Task item: Your task is to write out exactly the lines of the listing below, from the first down to the line that holds "1564x880 pixels.".

Material for this exercise:
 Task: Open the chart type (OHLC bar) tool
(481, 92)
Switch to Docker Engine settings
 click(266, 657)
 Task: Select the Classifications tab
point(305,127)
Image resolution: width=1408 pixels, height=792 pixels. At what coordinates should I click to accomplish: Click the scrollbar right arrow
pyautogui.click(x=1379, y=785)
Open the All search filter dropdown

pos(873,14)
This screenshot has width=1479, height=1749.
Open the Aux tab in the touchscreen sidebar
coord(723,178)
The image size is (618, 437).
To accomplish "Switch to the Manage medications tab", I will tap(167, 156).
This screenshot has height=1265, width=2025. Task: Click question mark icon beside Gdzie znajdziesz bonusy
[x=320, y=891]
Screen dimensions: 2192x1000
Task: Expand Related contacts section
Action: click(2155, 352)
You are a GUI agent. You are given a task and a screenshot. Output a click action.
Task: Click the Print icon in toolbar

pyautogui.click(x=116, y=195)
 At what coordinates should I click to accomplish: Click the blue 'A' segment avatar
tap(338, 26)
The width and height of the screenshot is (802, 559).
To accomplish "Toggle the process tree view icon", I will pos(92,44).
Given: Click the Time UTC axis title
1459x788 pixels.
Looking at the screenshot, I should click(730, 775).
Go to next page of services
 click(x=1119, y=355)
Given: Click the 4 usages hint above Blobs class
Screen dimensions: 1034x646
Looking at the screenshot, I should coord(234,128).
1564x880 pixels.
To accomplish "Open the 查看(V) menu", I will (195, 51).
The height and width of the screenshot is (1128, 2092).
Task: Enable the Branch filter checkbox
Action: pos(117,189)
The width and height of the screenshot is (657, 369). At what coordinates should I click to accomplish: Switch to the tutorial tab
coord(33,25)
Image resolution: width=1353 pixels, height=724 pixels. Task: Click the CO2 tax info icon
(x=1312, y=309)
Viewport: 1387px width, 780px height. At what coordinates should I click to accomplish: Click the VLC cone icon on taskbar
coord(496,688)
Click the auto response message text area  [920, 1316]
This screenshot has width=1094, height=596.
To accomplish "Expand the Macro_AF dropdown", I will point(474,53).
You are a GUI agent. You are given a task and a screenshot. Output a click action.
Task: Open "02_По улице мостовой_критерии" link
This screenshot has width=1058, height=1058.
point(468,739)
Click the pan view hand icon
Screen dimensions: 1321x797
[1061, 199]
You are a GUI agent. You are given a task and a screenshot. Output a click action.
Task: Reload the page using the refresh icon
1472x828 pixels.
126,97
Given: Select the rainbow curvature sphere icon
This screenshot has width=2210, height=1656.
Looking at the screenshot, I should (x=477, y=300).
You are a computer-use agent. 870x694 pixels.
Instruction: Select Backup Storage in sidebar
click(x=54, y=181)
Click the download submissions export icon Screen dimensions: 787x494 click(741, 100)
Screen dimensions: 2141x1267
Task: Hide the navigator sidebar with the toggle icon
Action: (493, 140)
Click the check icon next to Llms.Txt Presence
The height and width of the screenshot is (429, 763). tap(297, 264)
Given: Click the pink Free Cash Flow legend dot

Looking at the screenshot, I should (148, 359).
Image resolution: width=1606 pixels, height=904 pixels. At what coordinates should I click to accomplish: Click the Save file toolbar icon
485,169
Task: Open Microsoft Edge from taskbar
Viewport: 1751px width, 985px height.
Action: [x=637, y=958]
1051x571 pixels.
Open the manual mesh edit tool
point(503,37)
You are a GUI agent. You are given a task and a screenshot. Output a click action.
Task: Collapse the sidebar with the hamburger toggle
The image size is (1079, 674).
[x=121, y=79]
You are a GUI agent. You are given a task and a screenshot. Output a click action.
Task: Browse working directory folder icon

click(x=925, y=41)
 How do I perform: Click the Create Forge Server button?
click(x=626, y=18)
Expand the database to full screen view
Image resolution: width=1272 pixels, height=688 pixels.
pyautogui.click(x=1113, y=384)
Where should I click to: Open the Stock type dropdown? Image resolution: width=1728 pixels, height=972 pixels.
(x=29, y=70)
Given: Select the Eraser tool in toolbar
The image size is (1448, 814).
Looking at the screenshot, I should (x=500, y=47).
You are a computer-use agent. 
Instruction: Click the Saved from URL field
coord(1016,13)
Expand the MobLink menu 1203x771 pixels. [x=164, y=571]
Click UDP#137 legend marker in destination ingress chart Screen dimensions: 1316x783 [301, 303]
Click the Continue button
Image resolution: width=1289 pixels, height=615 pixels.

Exercise answer:
 Task: Open the chart type (OHLC bar) tool
(481, 92)
Switch to Docker Engine settings
 click(266, 657)
 Task: Select the Classifications tab
point(305,127)
Image resolution: width=1408 pixels, height=792 pixels. At what coordinates should I click to accomplish: Click the scrollbar right arrow
pyautogui.click(x=1379, y=785)
Open the All search filter dropdown

pos(873,14)
This screenshot has width=1479, height=1749.
Open the Aux tab in the touchscreen sidebar
coord(723,178)
The image size is (618, 437).
To accomplish "Switch to the Manage medications tab", I will tap(167, 156).
This screenshot has height=1265, width=2025. Task: Click question mark icon beside Gdzie znajdziesz bonusy
[x=320, y=891]
Screen dimensions: 2192x1000
Task: Expand Related contacts section
Action: click(2155, 352)
You are a GUI agent. You are given a task and a screenshot. Output a click action.
Task: Click the Print icon in toolbar

pyautogui.click(x=116, y=195)
 At what coordinates should I click to accomplish: Click the blue 'A' segment avatar
tap(338, 26)
The width and height of the screenshot is (802, 559).
To accomplish "Toggle the process tree view icon", I will pos(92,44).
Given: Click the Time UTC axis title
1459x788 pixels.
Looking at the screenshot, I should click(730, 775).
Go to next page of services
 click(x=1119, y=355)
Given: Click the 4 usages hint above Blobs class
Screen dimensions: 1034x646
Looking at the screenshot, I should coord(234,128).
1564x880 pixels.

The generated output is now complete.